→ **THE TASK**: Locate the line that contains "Task: Click the" in the data that follows. Copy it and every subsequent line to the end, exactly, excluding pictures.

Items from a dataset

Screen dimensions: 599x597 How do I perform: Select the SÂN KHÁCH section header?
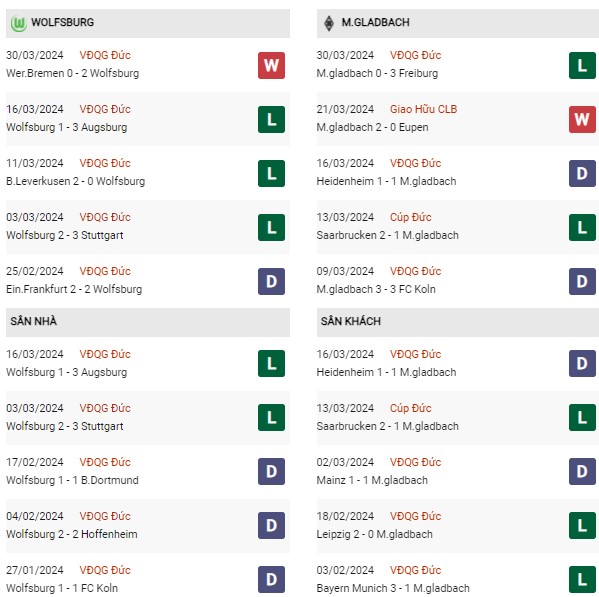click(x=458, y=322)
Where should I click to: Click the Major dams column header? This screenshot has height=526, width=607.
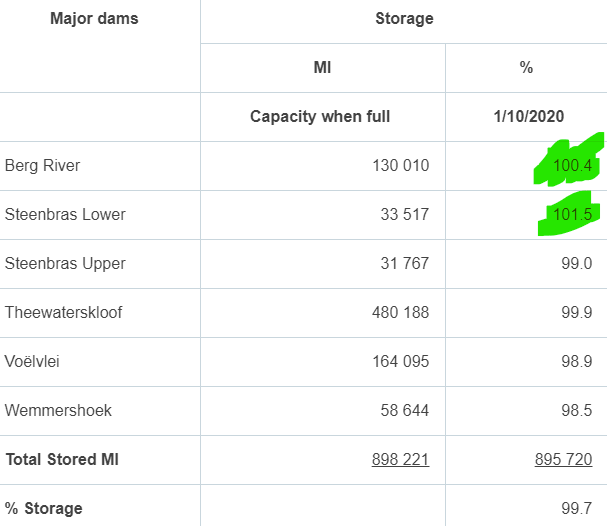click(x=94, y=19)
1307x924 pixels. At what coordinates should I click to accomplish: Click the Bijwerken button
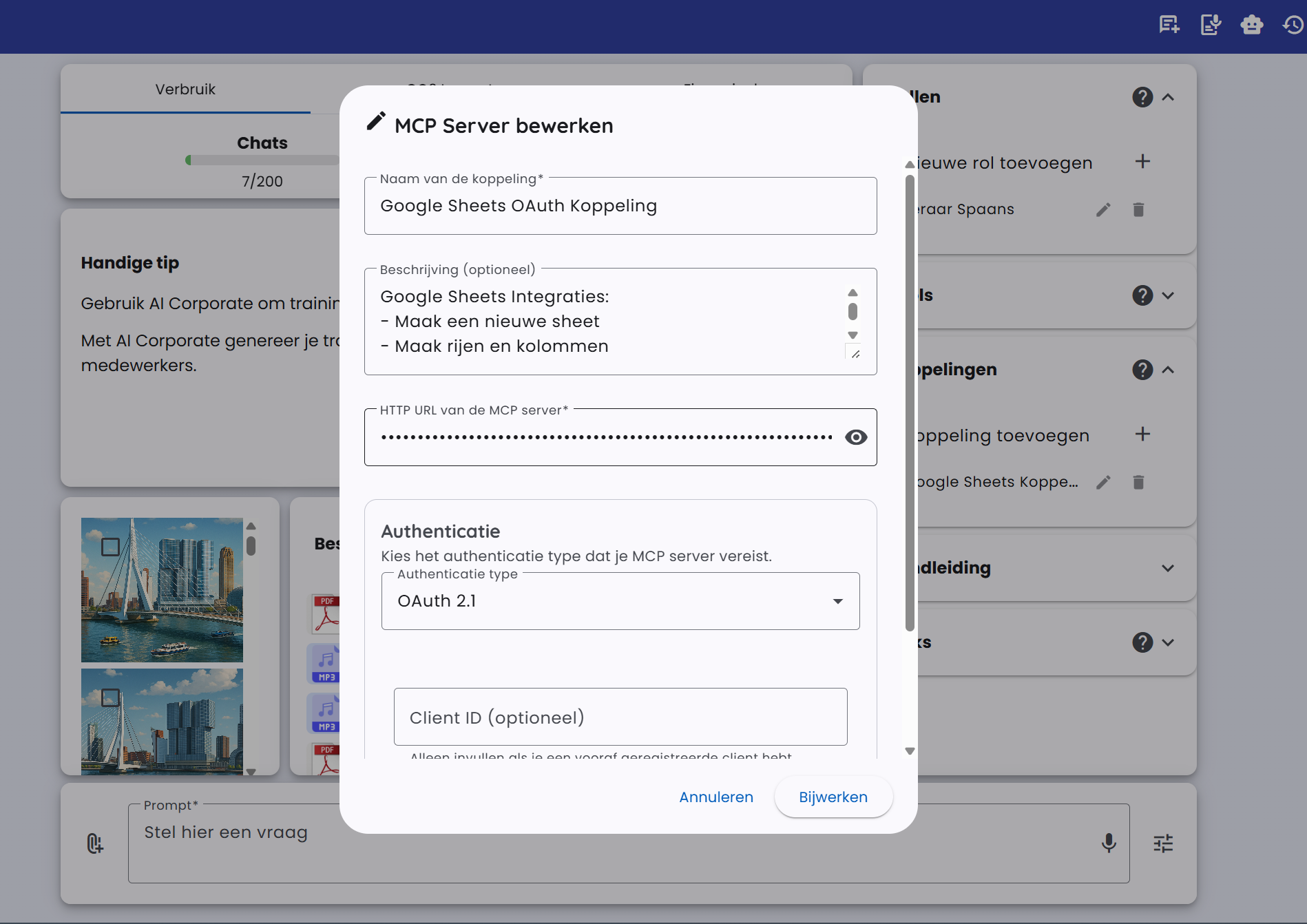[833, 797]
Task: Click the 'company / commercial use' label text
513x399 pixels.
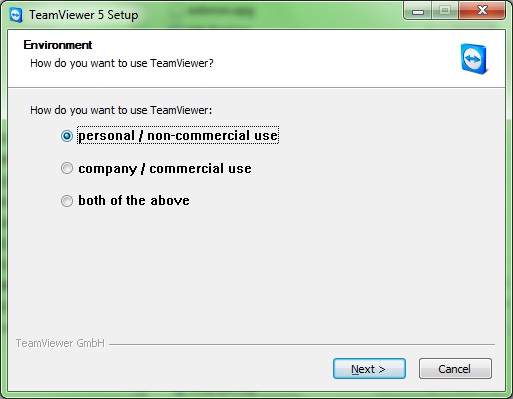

→ **YOUR RESPONSE**:
Task: Click the 'company / commercial use' label text
513x399 pixels.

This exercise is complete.